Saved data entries
=== Section Start ===
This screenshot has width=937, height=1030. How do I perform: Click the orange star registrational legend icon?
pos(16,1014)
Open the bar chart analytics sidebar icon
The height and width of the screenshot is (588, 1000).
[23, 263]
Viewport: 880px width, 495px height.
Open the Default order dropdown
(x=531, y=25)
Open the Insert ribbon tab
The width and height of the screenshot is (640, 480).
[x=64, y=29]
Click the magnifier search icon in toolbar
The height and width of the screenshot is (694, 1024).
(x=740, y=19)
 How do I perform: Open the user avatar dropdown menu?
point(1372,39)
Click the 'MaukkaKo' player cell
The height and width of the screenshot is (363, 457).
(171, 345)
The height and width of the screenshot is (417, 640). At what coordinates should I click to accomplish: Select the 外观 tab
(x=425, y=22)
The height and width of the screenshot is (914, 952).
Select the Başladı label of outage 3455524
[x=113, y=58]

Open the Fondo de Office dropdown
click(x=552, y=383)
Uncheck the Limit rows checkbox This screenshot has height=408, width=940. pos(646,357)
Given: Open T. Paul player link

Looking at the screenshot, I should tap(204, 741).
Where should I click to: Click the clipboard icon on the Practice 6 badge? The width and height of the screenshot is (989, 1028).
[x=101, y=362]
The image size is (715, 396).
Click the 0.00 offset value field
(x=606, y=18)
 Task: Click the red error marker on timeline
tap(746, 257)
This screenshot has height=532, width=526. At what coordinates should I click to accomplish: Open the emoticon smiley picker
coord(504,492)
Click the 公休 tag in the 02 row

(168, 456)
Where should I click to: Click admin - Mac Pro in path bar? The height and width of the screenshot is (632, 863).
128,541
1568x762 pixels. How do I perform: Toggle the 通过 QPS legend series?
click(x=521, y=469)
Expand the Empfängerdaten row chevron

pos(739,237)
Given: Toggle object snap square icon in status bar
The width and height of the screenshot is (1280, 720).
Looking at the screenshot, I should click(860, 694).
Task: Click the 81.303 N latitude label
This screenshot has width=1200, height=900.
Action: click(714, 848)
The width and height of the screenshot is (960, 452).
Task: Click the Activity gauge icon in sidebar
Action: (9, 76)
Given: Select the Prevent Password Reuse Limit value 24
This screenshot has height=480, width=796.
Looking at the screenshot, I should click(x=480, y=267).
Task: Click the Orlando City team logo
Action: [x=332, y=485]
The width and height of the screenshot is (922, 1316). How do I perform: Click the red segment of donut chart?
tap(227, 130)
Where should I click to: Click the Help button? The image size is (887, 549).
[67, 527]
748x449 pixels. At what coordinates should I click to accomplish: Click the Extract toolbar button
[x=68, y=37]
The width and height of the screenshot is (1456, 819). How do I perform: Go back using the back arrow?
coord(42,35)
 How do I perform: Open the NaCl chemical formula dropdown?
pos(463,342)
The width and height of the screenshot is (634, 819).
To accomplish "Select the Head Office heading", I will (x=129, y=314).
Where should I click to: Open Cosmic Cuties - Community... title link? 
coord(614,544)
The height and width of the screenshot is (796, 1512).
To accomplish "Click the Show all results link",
=== Section End ===
● What the task requires
Write every record out again exactly.

● Expected output
This screenshot has width=937, height=1030. How do I perform: Click the orange star registrational legend icon?
pos(16,1014)
Open the bar chart analytics sidebar icon
The height and width of the screenshot is (588, 1000).
[23, 263]
Viewport: 880px width, 495px height.
Open the Default order dropdown
(x=531, y=25)
Open the Insert ribbon tab
The width and height of the screenshot is (640, 480).
[x=64, y=29]
Click the magnifier search icon in toolbar
The height and width of the screenshot is (694, 1024).
(x=740, y=19)
 How do I perform: Open the user avatar dropdown menu?
point(1372,39)
Click the 'MaukkaKo' player cell
The height and width of the screenshot is (363, 457).
(171, 345)
The height and width of the screenshot is (417, 640). At what coordinates should I click to accomplish: Select the 外观 tab
(x=425, y=22)
The height and width of the screenshot is (914, 952).
Select the Başladı label of outage 3455524
[x=113, y=58]

Open the Fondo de Office dropdown
click(x=552, y=383)
Uncheck the Limit rows checkbox This screenshot has height=408, width=940. pos(646,357)
Given: Open T. Paul player link

Looking at the screenshot, I should tap(204, 741).
Where should I click to: Click the clipboard icon on the Practice 6 badge? The width and height of the screenshot is (989, 1028).
[x=101, y=362]
The image size is (715, 396).
Click the 0.00 offset value field
(x=606, y=18)
 Task: Click the red error marker on timeline
tap(746, 257)
This screenshot has height=532, width=526. At what coordinates should I click to accomplish: Open the emoticon smiley picker
coord(504,492)
Click the 公休 tag in the 02 row

(168, 456)
Where should I click to: Click admin - Mac Pro in path bar? The height and width of the screenshot is (632, 863).
128,541
1568x762 pixels. How do I perform: Toggle the 通过 QPS legend series?
click(x=521, y=469)
Expand the Empfängerdaten row chevron

pos(739,237)
Given: Toggle object snap square icon in status bar
The width and height of the screenshot is (1280, 720).
Looking at the screenshot, I should click(860, 694).
Task: Click the 81.303 N latitude label
This screenshot has width=1200, height=900.
Action: click(714, 848)
The width and height of the screenshot is (960, 452).
Task: Click the Activity gauge icon in sidebar
Action: (9, 76)
Given: Select the Prevent Password Reuse Limit value 24
This screenshot has height=480, width=796.
Looking at the screenshot, I should click(x=480, y=267).
Task: Click the Orlando City team logo
Action: [x=332, y=485]
The width and height of the screenshot is (922, 1316). How do I perform: Click the red segment of donut chart?
tap(227, 130)
Where should I click to: Click the Help button? The image size is (887, 549).
[67, 527]
748x449 pixels. At what coordinates should I click to accomplish: Click the Extract toolbar button
[x=68, y=37]
The width and height of the screenshot is (1456, 819). How do I perform: Go back using the back arrow?
coord(42,35)
 How do I perform: Open the NaCl chemical formula dropdown?
pos(463,342)
The width and height of the screenshot is (634, 819).
To accomplish "Select the Head Office heading", I will (x=129, y=314).
Where should I click to: Open Cosmic Cuties - Community... title link? 
coord(614,544)
The height and width of the screenshot is (796, 1512).
To accomplish "Click the Show all results link",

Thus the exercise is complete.